Os casados apresentaram os melhores números, sendo que 63,3% deles continuaram vivos após cinco anos do diagnóstico e, 57, 5%, depois de uma década. Os separados se enquadraram no outro extremo, com 45,4% e 36,8%, respectivamente. Os outros índices são 47,2% e 40,9% (viúvos); 52,4% e 45,6% (divorciados); e 57,3% e 51,7% (solteiros).

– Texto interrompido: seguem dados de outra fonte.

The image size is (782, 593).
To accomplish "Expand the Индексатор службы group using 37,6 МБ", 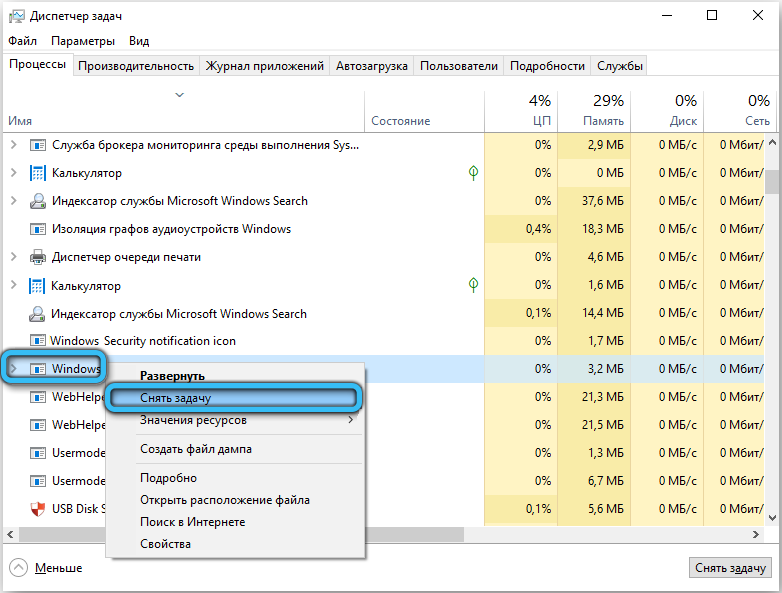I will tap(13, 201).
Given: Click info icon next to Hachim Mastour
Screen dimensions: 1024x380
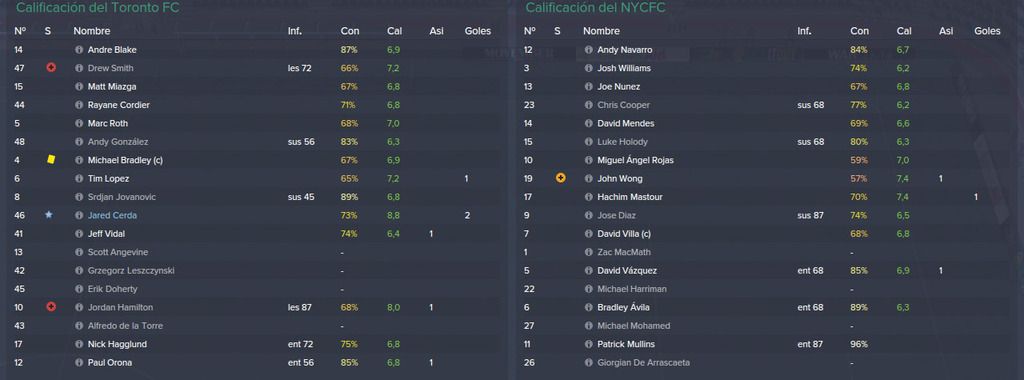Looking at the screenshot, I should (588, 197).
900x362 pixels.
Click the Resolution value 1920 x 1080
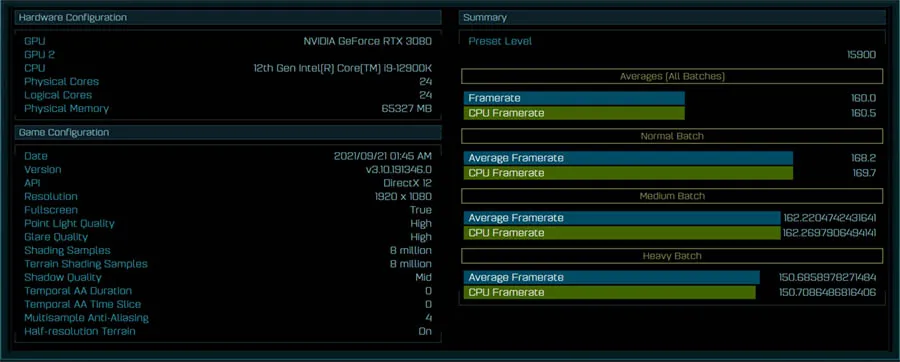coord(403,196)
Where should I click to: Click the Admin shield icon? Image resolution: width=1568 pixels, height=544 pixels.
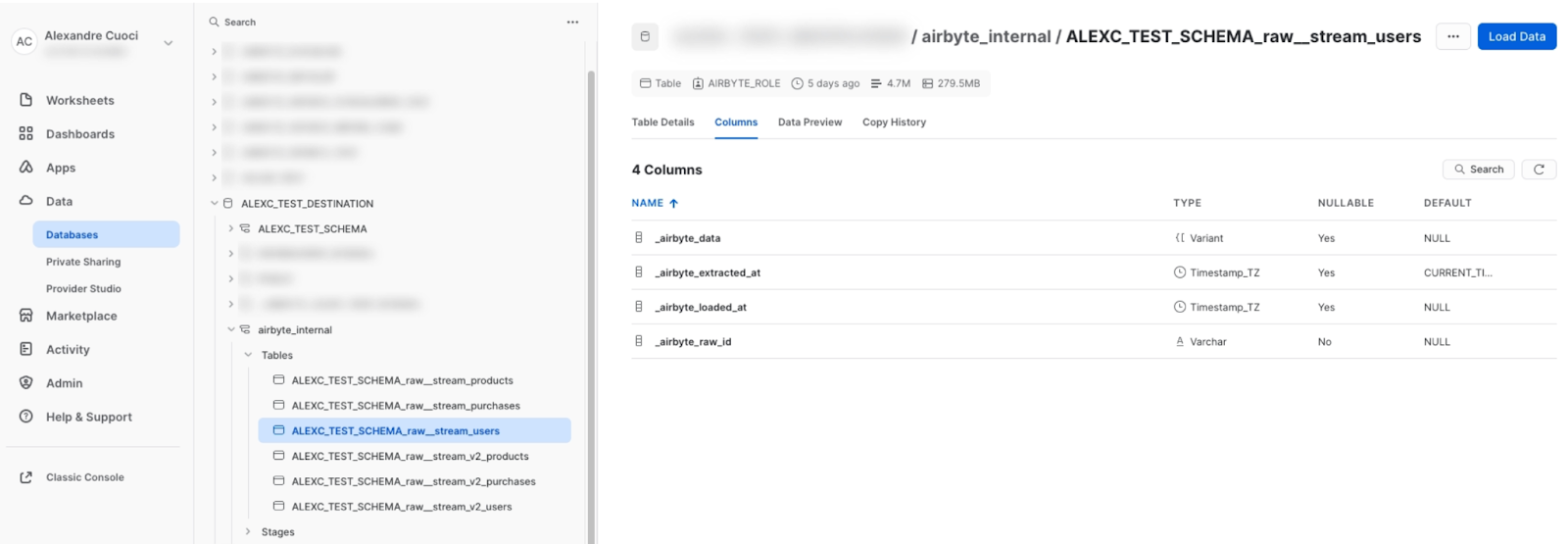click(26, 382)
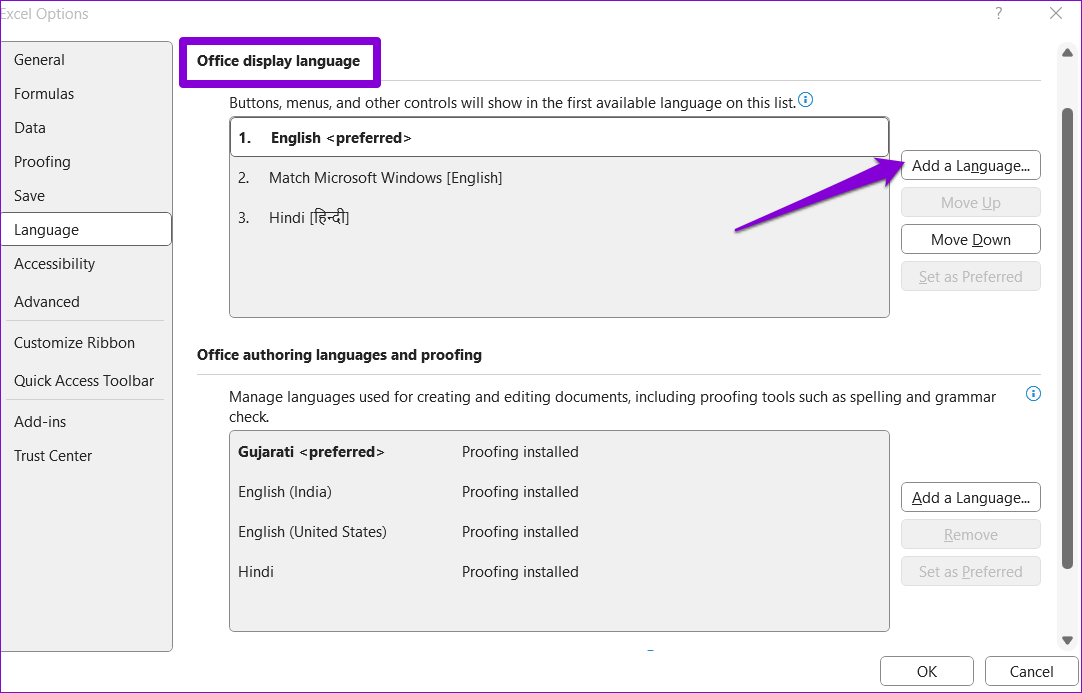This screenshot has width=1082, height=693.
Task: Dismiss the dialog with Cancel
Action: tap(1031, 671)
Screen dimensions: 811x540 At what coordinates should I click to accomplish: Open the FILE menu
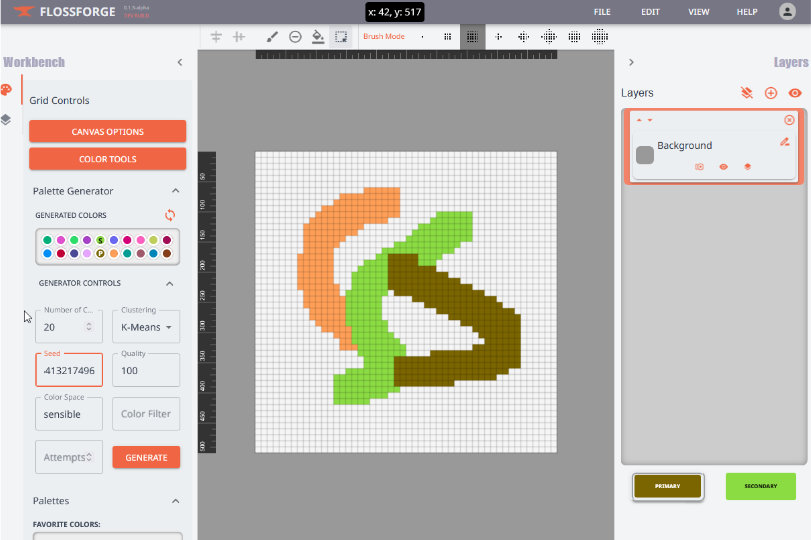(x=602, y=12)
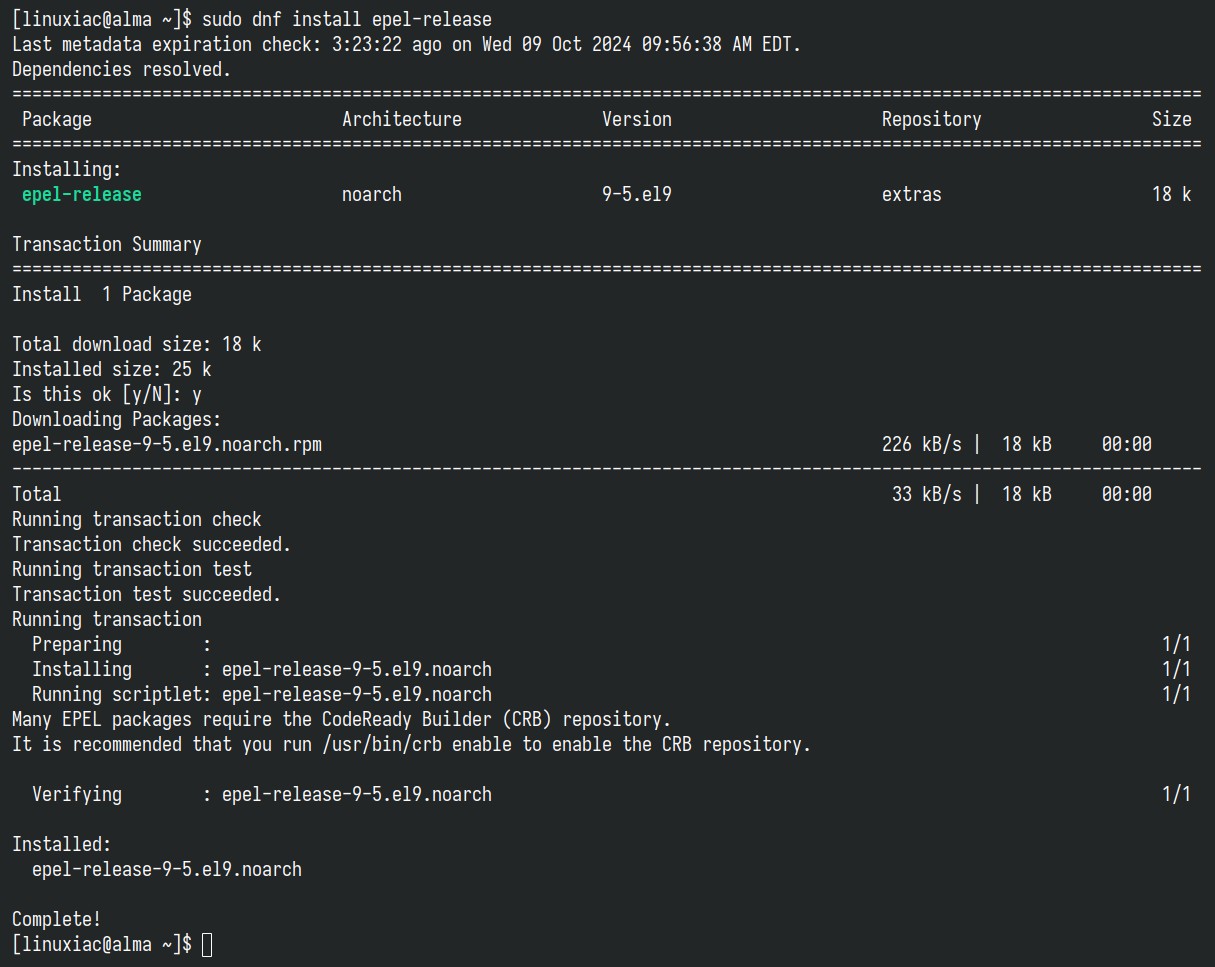This screenshot has height=967, width=1215.
Task: Click the 'Is this ok [y/N]' prompt line
Action: [x=107, y=394]
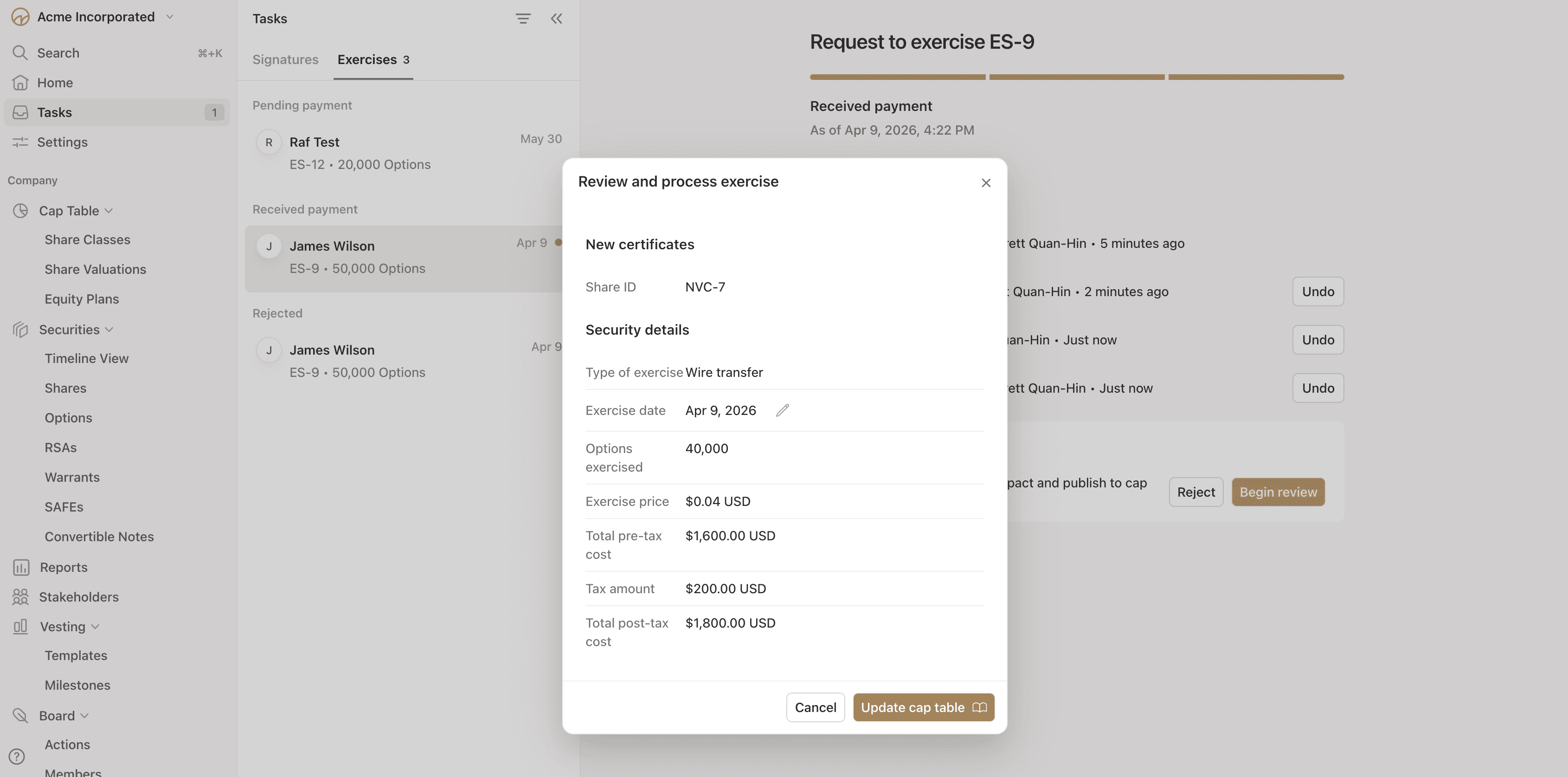Open help question mark icon
Image resolution: width=1568 pixels, height=777 pixels.
point(17,756)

Os cientistas supõem que o estresse da separação possa comprometer o sistema imunológico e, assim, criar uma maior vulnerabilidade ao câncer. Embora admitam que seja necessária outra investigação, afirmam que intervenções psicológicas podem ajudar esse grupo.
“A identificação do estresse ligado a relacionamento no momento do diagnóstico pode levar a intervenções precoces, impactando favoravelmente a sobrevivência. A investigação futura irá estudar o estado civil em mais detalhes ao longo do tempo e também abordar as diferenças individuais no perfil genético e marcadores biológicos relacionados ao estresse, imunidade e câncer”, disse o líder do estudo, Gwen Sprehn, ao site Science Daily.